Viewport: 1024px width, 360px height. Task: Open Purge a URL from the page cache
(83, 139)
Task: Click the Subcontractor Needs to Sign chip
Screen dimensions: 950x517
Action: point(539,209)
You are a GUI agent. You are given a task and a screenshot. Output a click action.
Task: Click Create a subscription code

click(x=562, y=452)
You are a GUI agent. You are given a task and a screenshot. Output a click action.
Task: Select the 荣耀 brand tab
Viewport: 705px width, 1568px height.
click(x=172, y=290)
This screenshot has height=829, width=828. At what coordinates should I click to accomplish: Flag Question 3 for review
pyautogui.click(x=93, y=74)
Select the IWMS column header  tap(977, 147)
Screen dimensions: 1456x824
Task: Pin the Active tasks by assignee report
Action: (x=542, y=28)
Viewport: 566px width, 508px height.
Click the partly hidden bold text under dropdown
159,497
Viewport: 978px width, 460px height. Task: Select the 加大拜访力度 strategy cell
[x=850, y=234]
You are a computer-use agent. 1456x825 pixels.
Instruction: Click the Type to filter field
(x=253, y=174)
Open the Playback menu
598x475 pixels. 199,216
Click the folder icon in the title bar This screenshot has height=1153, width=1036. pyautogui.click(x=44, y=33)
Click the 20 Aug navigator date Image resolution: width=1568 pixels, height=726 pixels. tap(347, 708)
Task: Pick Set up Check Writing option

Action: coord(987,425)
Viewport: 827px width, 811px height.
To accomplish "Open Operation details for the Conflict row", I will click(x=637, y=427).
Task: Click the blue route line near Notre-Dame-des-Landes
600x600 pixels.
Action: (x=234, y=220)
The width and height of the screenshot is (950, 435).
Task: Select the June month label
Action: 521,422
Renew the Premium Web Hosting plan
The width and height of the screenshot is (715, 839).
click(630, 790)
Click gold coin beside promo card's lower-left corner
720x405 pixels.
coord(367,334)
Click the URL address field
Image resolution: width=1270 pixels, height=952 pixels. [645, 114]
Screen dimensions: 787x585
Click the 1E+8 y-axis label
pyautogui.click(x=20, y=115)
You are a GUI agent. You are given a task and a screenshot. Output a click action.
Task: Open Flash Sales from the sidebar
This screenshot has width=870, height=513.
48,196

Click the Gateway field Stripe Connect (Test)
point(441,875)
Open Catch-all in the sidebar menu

::::

→ **What to produce**
Word for word, give the entire listing again.

→ **Answer area**
Viewport: 1024px width, 360px height. Task: Open Purge a URL from the page cache
(83, 139)
Task: Click the Subcontractor Needs to Sign chip
Screen dimensions: 950x517
Action: point(539,209)
You are a GUI agent. You are given a task and a screenshot. Output a click action.
Task: Click Create a subscription code

click(x=562, y=452)
You are a GUI agent. You are given a task and a screenshot. Output a click action.
Task: Select the 荣耀 brand tab
Viewport: 705px width, 1568px height.
click(x=172, y=290)
This screenshot has height=829, width=828. At what coordinates should I click to accomplish: Flag Question 3 for review
pyautogui.click(x=93, y=74)
Select the IWMS column header  tap(977, 147)
Screen dimensions: 1456x824
Task: Pin the Active tasks by assignee report
Action: (x=542, y=28)
Viewport: 566px width, 508px height.
Click the partly hidden bold text under dropdown
159,497
Viewport: 978px width, 460px height. Task: Select the 加大拜访力度 strategy cell
[x=850, y=234]
You are a computer-use agent. 1456x825 pixels.
Instruction: Click the Type to filter field
(x=253, y=174)
Open the Playback menu
598x475 pixels. 199,216
Click the folder icon in the title bar This screenshot has height=1153, width=1036. pyautogui.click(x=44, y=33)
Click the 20 Aug navigator date Image resolution: width=1568 pixels, height=726 pixels. tap(347, 708)
Task: Pick Set up Check Writing option

Action: coord(987,425)
Viewport: 827px width, 811px height.
To accomplish "Open Operation details for the Conflict row", I will click(x=637, y=427).
Task: Click the blue route line near Notre-Dame-des-Landes
600x600 pixels.
Action: (x=234, y=220)
The width and height of the screenshot is (950, 435).
Task: Select the June month label
Action: 521,422
Renew the Premium Web Hosting plan
The width and height of the screenshot is (715, 839).
click(630, 790)
Click gold coin beside promo card's lower-left corner
720x405 pixels.
coord(367,334)
Click the URL address field
Image resolution: width=1270 pixels, height=952 pixels. [645, 114]
Screen dimensions: 787x585
Click the 1E+8 y-axis label
pyautogui.click(x=20, y=115)
You are a GUI agent. You are given a task and a screenshot. Output a click action.
Task: Open Flash Sales from the sidebar
This screenshot has width=870, height=513.
48,196

Click the Gateway field Stripe Connect (Test)
point(441,875)
Open Catch-all in the sidebar menu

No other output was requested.